What's in a Church? Find out in this quiz!

What's in a Church?

From the tiniest chapel to the grandest cathedral, most churches (and equivalent Christian worship buildings in various denominations) have certain features in common, despite wide differences in scale and style and emphasis. How familiar are you with these?

1 .
As a 1st-century Christian traveller on the Eastern Mediterranean, you arrive at an unfamiliar port and quietly ask someone where you could find the church. What would be the most likely and helpful reply that you might pray for, back then?
'Up the hill towards the theatre, and it's in the ninth street on your left'
'If you mean the Temple, whose temple are you after?'
'From what I hear, they tend to move around. Try asking in the sailmaker's shop, when it's reasonably quiet, if they know when the brothers will next be breaking bread'
'Do you mean that place in the shape of a torturer's cross, that someone's started building alongside the market square?'
'The church' was originally a community of likeminded people, rather than any physical premises where they met. Indeed as a small, misunderstood and persecuted group they preferred not to draw unwanted attention on their gatherings, nor to establish themselves in fixed fashion in the landscape. A certain level of secrecy was necessary for self-preservation ~ in an age when people who had only heard a little, and probably wilfully misunderstood it, would all too readily believe that what we know as a communion service was 'in fact' a midnight cannibal feast.
2 .
Nearest to which cardinal compass point is the altar of most Christian churches usually sited?

# Collected material
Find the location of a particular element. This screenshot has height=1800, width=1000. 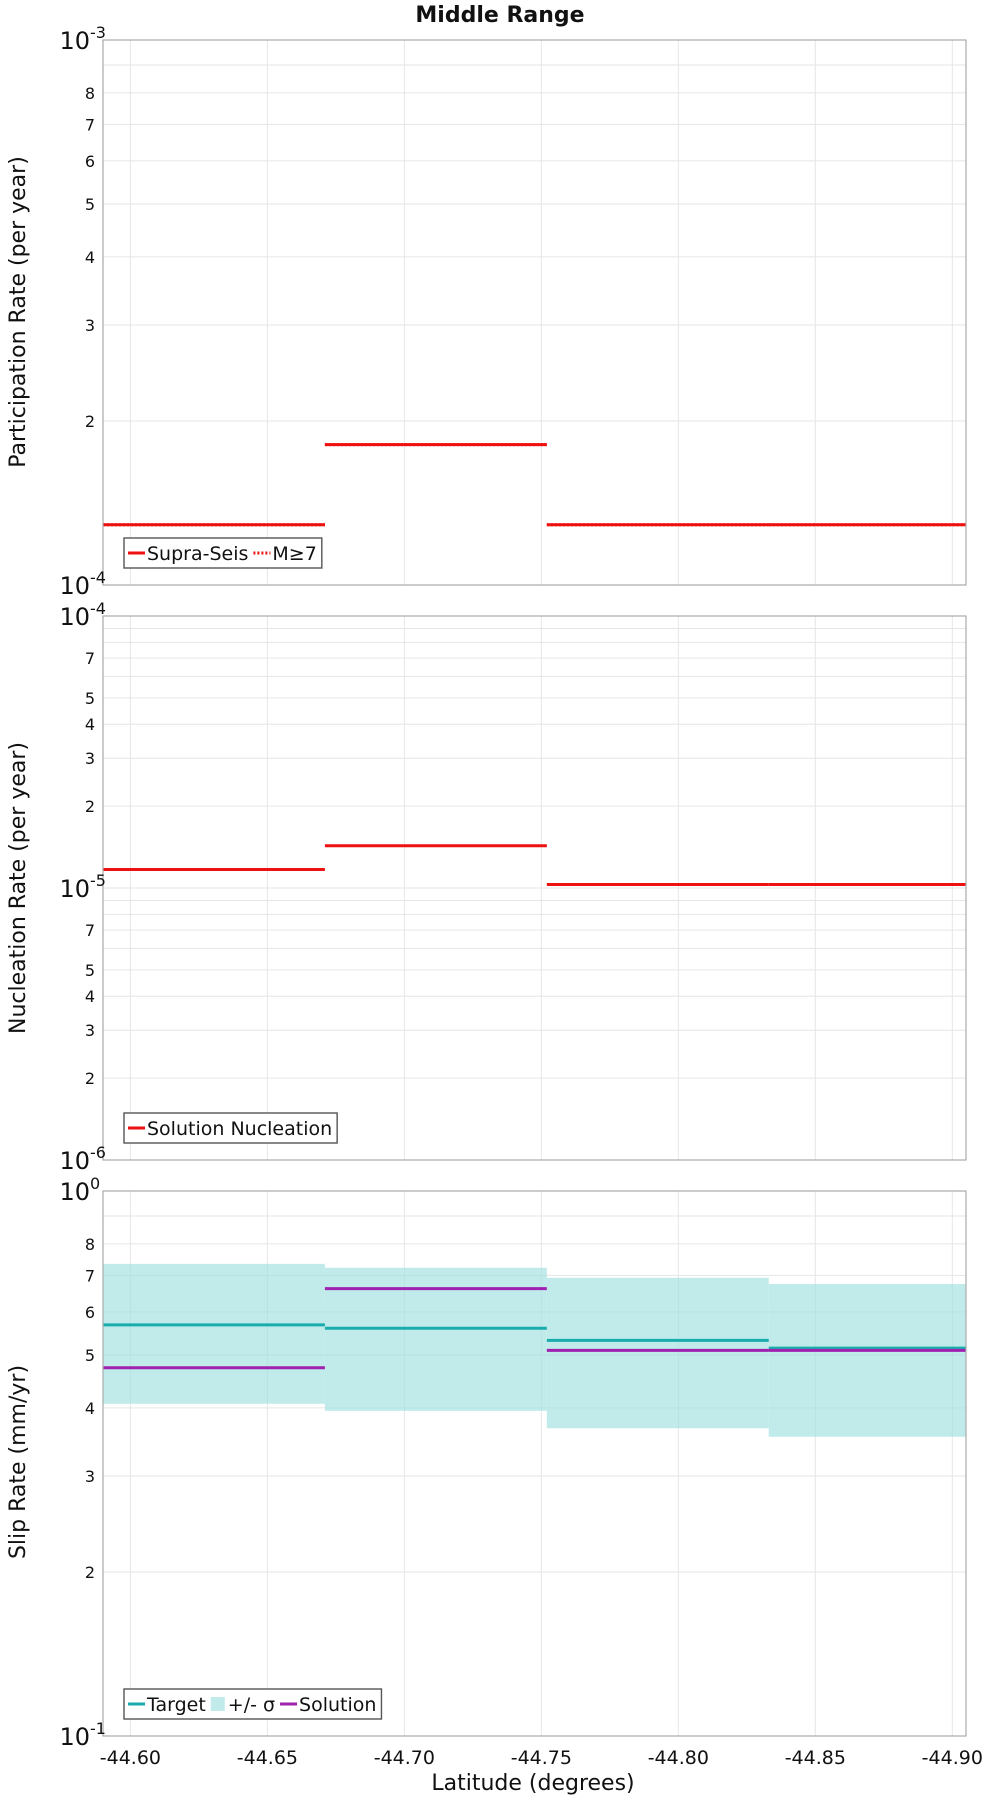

# Exercise directions
Carry on the quiz about church features from where it stops.

# Response
North
South
East
West
The East is symbolic of the rising sun, with all that that suggests (newness, light, purpose, revelation, fellowship etc).
3 .
Which of these is NOT an area you could expect to find on the main floor within a medium / large mainstream church or cathedral?
Vestry
Transept
Sanctuary
Crypt
The crypt, by its name (like 'cryptic') is hidden, usually downstairs; it may be full of graves, tombs and memorials, and/or contain a private or subsidiary chapel or meeting-place.
4 .
Most, though not all, Christian traditions welcome and encourage music and other artistic representation and performance as adjuncts to worship (drama and dance; pictures, carvings, emblems and insignia, glasswork etc). Often these will show living creatures, people and plants: Saints, the glories of the natural world etc.
Which other major world faith FORBIDS both music and figurative art within its places of worship?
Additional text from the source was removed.